Grant Date                  ____________________, 2001

Expiration Date             ____________________, 2011

Number of Shares            ____________________

Option Price                $___________________

Annual Vesting Rate
beginning with Grant Date   ____________________


                                     Horace Mann Educators Corporation

                                     By: __________________________________

                                     Title: _______________________________

                                      -1-



                                   EXHIBIT A

                                       to

           HORACE MANN EDUCATORS CORPORATION 2001 STOCK INCENTIVE PLAN

                                 NOTICE OF AWARD

     1.  Manner of Exercise. This Option may be exercised by delivering to the
         ------------------
Company (in care of Vice President, Corporate Benefits), during the period in
which the Option is exercisable, written notice of the specific number of Shares
under this Option you wish to purchase and full payment of the Option Price
together with applicable federal, state, local or foreign withholding taxes
("Required Withholding").

     Payment of the Option Price and the Required Withholding shall be made by
any one or more of (a), (b), (c) or (d), below:

     (a) cash, personal check or electronic wire transfer, or

     (b) Mature Shares already owned by you, or

     (c) the sale of the Shares acquired on exercise of this Option through a
broker dealer to whom you have submitted an irrevocable notice of exercise and
irrevocable instructions to deliver promptly to the Company the amount of sale
or loan proceeds sufficient to pay for the Shares and/or Required Withholding,
or

     (d) Shares with a Fair Market Value equal to the Required Withholding, at
your election, may be retained by the Company upon exercise to satisfy the
Required Withholding and you will receive the number of Shares you elected to
purchase reduced by the Shares retained by the Company.
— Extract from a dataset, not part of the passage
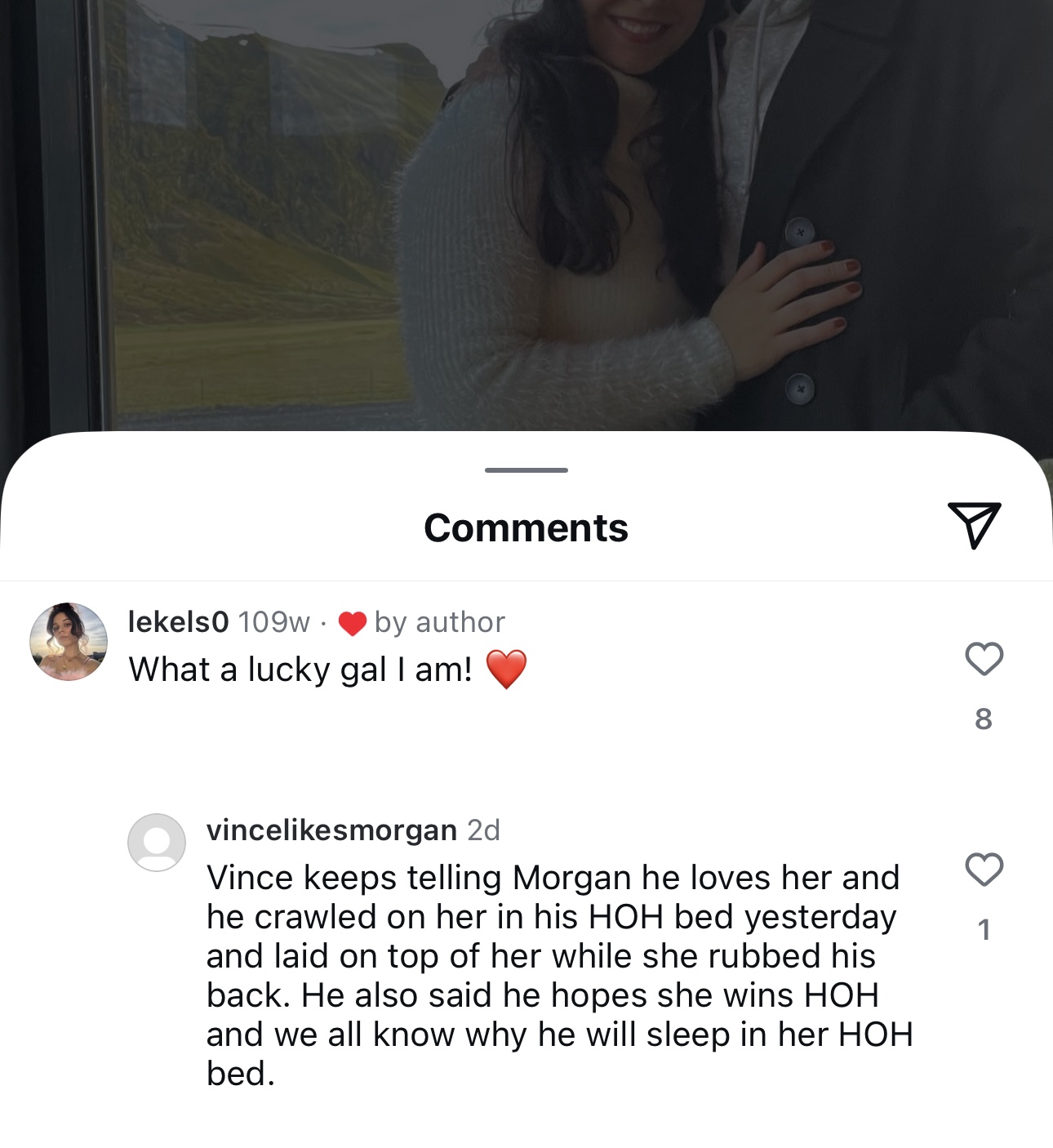Click the 2d timestamp on vincelikesmorgan comment
This screenshot has width=1053, height=1148.
click(x=483, y=830)
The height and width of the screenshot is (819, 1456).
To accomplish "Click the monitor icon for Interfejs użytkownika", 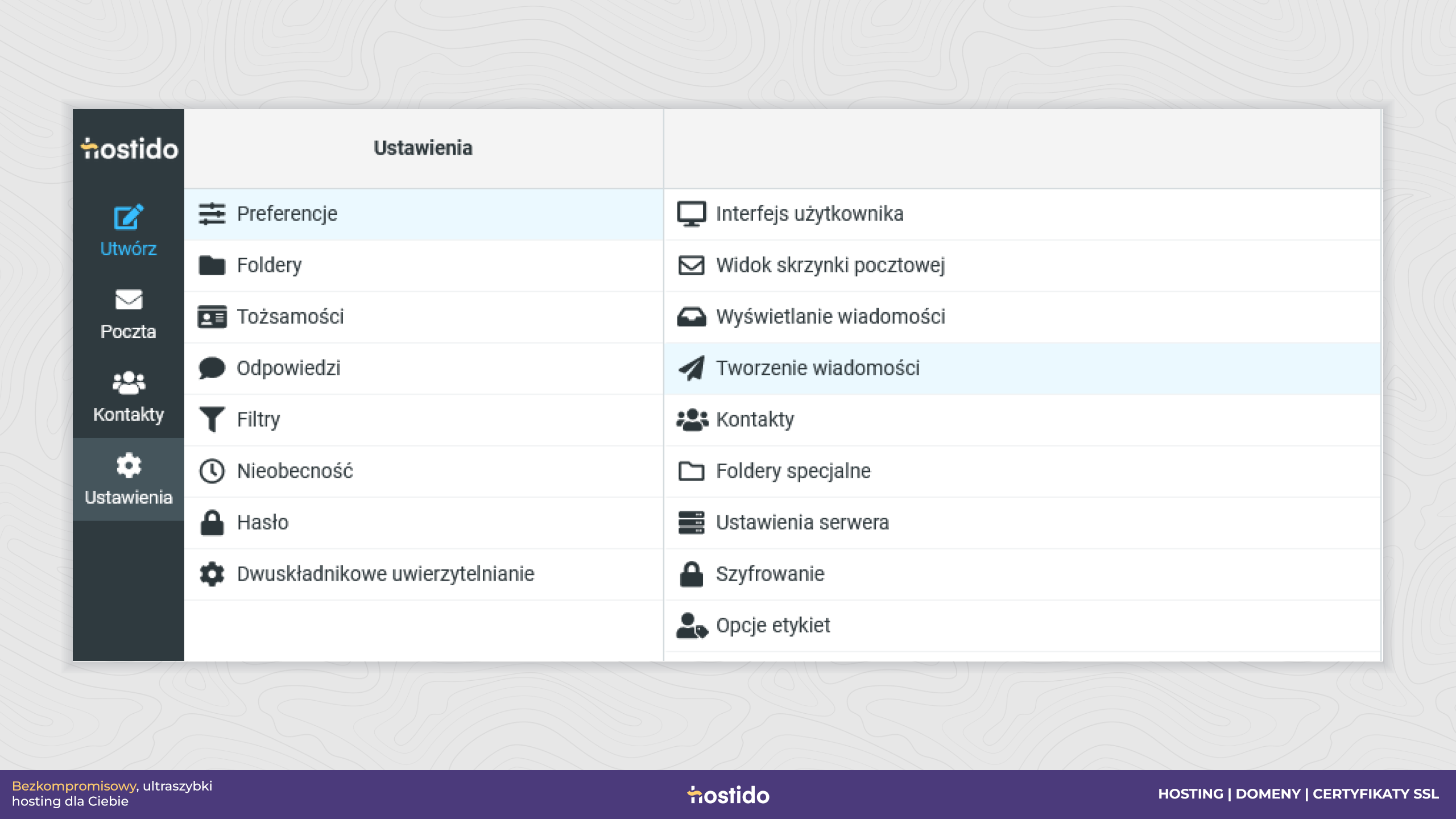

     The exercise will become effective on the date on which both such notice
and full payment have been actually received by the Company, which date must be
before the Expiration Date shown in this Stock Option Agreement. You will not
have any rights as a shareholder of the Company with respect to the Shares which
you receive upon exercise of this Option until the Shares have been registered
in your name.

     2.  Upon Death or Disability or Retirement. This Option shall become fully
         --------------------------------------
exercisable upon your Termination of Affiliation due to death, Disability, or
Retirement. Disability and Retirement are defined in the Plan.

     3.  Vesting in Case of Change of Control. This Option shall become fully
         ------------------------------------
exercisable upon a Termination of Affiliation initiated by the Company or
Subsidiary by which you were employed, other than for Cause, if your Termination
of Affiliation occurs within the one-year period following a Change of Control.
Change of Control and Cause are defined in the Plan.

                                      -1-



     4.  Termination for Cause. This Option shall terminate immediately and any
         ---------------------
unexercised portion shall be forfeited immediately upon your Termination of
Affiliation for Cause. Cause is defined in the Plan.

     5.  Exercise After Termination. This Option may be exercised only while you
         --------------------------
are employed with the Company or a Subsidiary, except as follows:

     (a) if you have a Termination of Affiliation due to Disability, you (or the
executor or administrator of your estate, your heirs or legatees, or beneficiary
designated in accordance with the Plan, as applicable) may exercise this Option
at any time during the first twelve (12) months after your Termination of
Affiliation;

     (b) if you have a Termination of Affiliation due to death, the executor or
administrator of your estate, your heirs or legatees, or beneficiary designated
in accordance with the Plan, as applicable, may exercise this Option at any time
during the first twelve (12) months after your Termination of Affiliation; and

     (c) if you have a Termination of Affiliation due to any other reason (other
than a termination for Cause), you (or the executor or administrator of your
estate, your heirs or legatees, or beneficiary designated in accordance with the
Plan, as applicable) may exercise this Option at any time during the first three
(3) months after your Termination of Affiliation;

provided, however, that except as otherwise provided in Section 2 or 3 of this
Exhibit A, this Option can be exercised after your Termination of Affiliation
only to the extent it is exercisable on the date of your Termination of
Affiliation and, provided further that, under no circumstances can this Option
be exercised on or after the Expiration Date.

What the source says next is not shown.